Markings on fossil leaves appear to be the 'death grip' of ants infected by the so-called zombie fungus, Ophiocordyceps. The fungus causes the infected ants to move to a position on nearby vegetation and die immobilized there, such that the sprouting fruiting body of the fungus will more efficiently spread its spores over yet more ants. This grip leaves distinctive markings on the leaves, which were recognized by a group led by David Hughes (disclosure: I have met David and heard him talk about his work).
Having this fossil evidence allows us to be able to give a minimum age for the history of this fungal life-style. Despite advances in the study of molecular evolution, fossil evidence is still the most direct way to pin a date on events in the history of life. Earlier hopes that the rate of changes in nucleotide or amino-acid sequences could provide an objective 'molecular clock' (first proposed in the 1960s by Emile Zuckerkandl and Linus Pauling - yes, that Linus Pauling) turned out to be premature, because rates of molecular evolution are not generally uniform across species and even in single lineages over time, and therefore need to be calibrated, typically against the fossil record.
On the topic of science reporting: The Guardian newspaper article linked above is better than most newspaper science reporting, however, it still illustrates a few sticky points that nag at me when I read about science in the news.
Chief among these is the lack of citations. That is disconcerting, especially to someone in an academic setting where proper attribution is always emphasized. Science reporters are quite uneven in how they cite things: some simply omit any mention of where the research they describe is going to be published (or has been published), some state the journal name and leave it at that, and only in a few cases is a full citation (or in this article: a link to a PubMed record) given. Here, however, note that the PubMed link is to an earlier paper on a related topic, but not about the issue being directly reported. The article says that the scientific report is published in Biology Letters, but a quick search in the journal's website turned up no hits. Hence I can only conclude that it's yet to be published, and the reporter was privy to a prepublication preview.

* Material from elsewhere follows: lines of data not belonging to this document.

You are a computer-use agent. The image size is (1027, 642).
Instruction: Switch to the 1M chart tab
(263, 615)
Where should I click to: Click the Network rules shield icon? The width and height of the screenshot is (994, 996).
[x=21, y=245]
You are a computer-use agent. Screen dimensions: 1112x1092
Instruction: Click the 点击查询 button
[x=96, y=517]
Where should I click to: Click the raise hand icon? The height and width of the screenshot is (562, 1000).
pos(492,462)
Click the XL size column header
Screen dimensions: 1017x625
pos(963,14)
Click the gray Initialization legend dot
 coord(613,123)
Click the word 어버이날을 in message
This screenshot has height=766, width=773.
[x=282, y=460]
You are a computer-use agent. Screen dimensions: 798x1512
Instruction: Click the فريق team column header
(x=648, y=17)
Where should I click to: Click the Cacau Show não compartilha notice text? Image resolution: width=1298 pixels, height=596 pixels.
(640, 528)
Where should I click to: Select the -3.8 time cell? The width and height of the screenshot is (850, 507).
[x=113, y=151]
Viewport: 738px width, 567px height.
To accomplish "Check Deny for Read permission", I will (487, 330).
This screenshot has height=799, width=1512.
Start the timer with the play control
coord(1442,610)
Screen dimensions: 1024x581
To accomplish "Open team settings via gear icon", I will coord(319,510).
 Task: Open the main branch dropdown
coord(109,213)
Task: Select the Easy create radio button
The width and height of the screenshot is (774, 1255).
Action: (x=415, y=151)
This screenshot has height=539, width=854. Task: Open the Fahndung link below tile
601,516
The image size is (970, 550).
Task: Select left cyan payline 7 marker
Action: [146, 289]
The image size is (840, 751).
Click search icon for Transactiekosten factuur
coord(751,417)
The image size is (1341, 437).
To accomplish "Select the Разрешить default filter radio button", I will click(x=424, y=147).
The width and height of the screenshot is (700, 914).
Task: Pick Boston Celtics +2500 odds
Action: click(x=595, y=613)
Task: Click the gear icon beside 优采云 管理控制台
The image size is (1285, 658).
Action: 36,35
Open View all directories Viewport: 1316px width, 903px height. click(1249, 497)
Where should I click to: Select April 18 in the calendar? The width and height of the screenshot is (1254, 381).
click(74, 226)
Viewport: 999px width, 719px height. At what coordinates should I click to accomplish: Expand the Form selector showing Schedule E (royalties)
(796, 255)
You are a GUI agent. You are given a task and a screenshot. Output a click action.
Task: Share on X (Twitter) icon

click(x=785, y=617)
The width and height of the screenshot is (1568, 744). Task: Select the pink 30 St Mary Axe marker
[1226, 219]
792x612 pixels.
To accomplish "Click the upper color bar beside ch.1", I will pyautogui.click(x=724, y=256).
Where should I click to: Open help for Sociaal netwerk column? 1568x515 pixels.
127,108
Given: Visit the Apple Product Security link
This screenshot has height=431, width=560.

Unfortunately, this affects blogging, too. I'm happy to highlight interesting papers and newspaper reports on biology, but without having seen the original paper, if new research is being presented, it is hard to assess the quality and reliability of the work, and whether it really is worth being blogged about. Worse yet, the reporter may have distorted the actual conclusions, or misrepresented the facts, ... the list goes on.